Faithfully repeat each entry below, minus the pictures.

## Recorded data

■ ■ ■ ■ ■

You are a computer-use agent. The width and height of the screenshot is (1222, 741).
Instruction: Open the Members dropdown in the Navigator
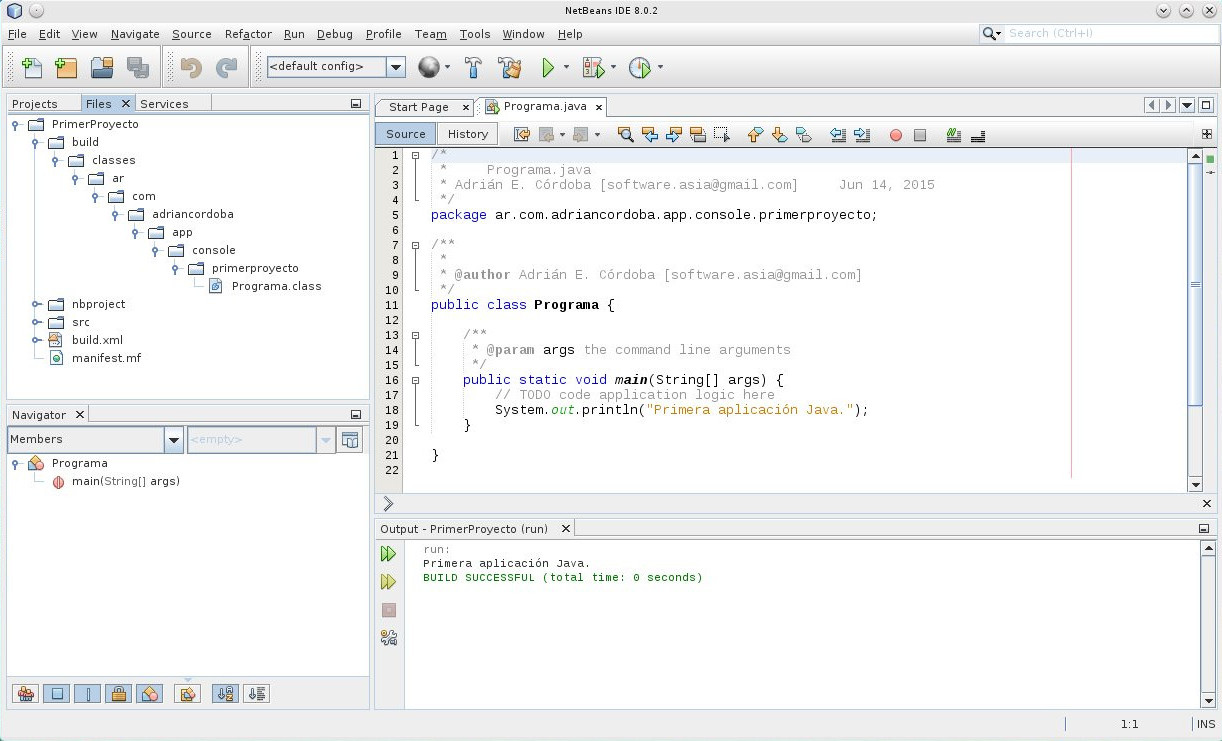[174, 439]
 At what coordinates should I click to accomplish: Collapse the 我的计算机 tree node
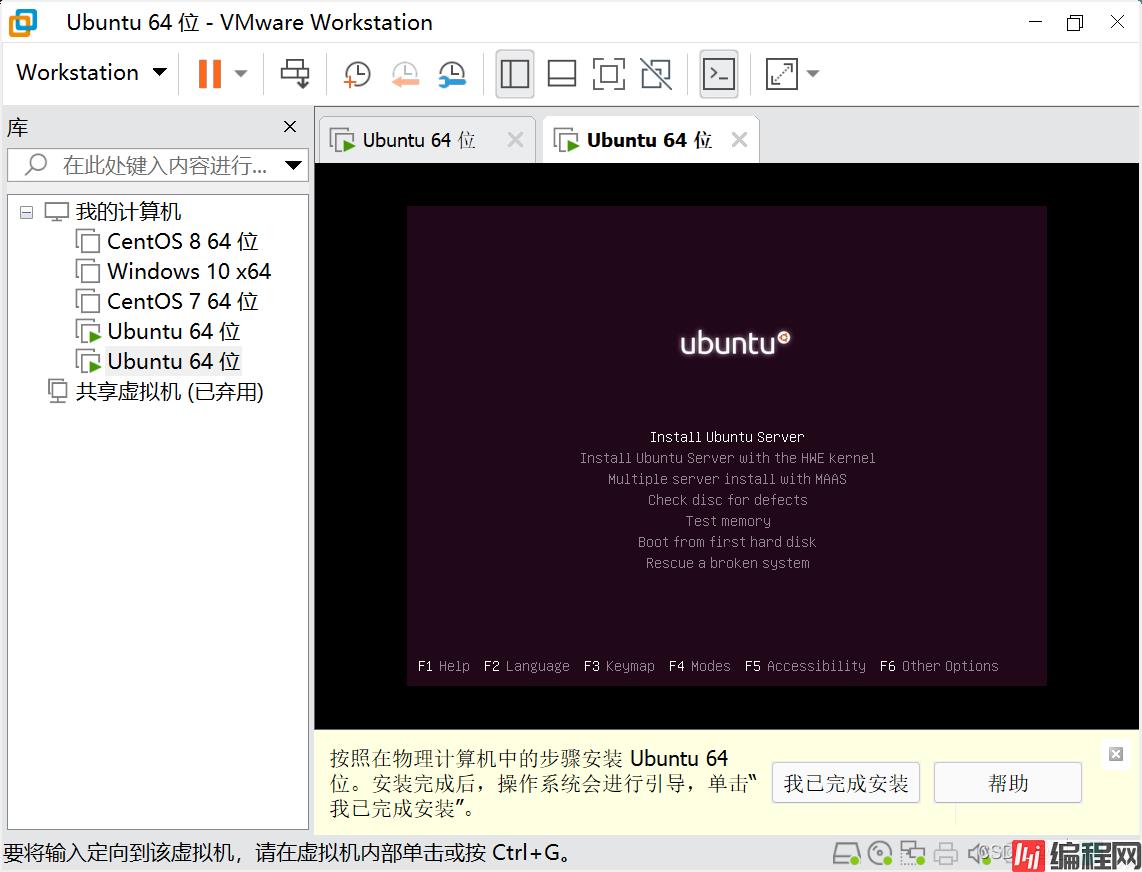[26, 212]
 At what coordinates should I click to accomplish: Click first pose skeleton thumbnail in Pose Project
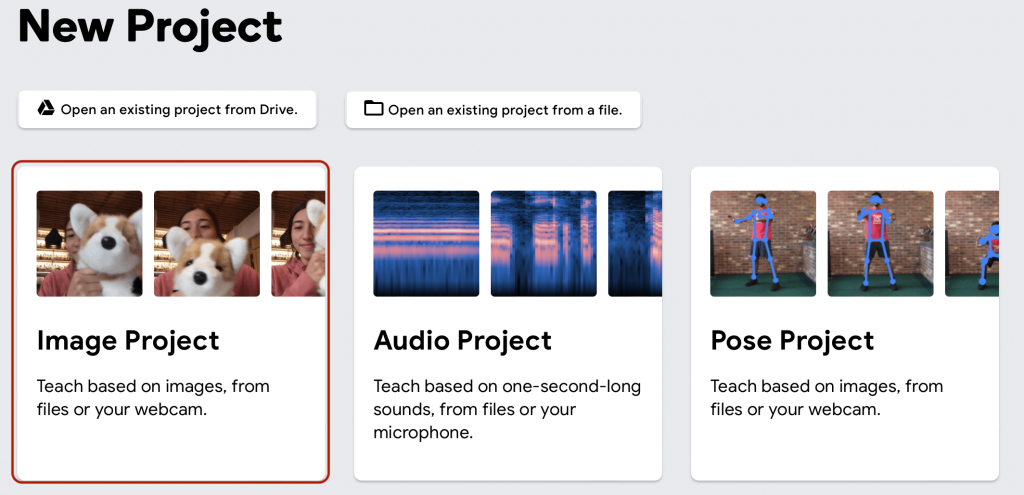pyautogui.click(x=763, y=244)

■ ■ ■ ■ ■

## RESPONSE TO THIS TASK
You are a computer-use agent. The width and height of the screenshot is (1222, 741).
Instruction: Open the Members dropdown in the Navigator
[174, 439]
 At what coordinates should I click to accomplish: Collapse the 我的计算机 tree node
[26, 212]
 At what coordinates should I click to accomplish: Click first pose skeleton thumbnail in Pose Project
pyautogui.click(x=763, y=244)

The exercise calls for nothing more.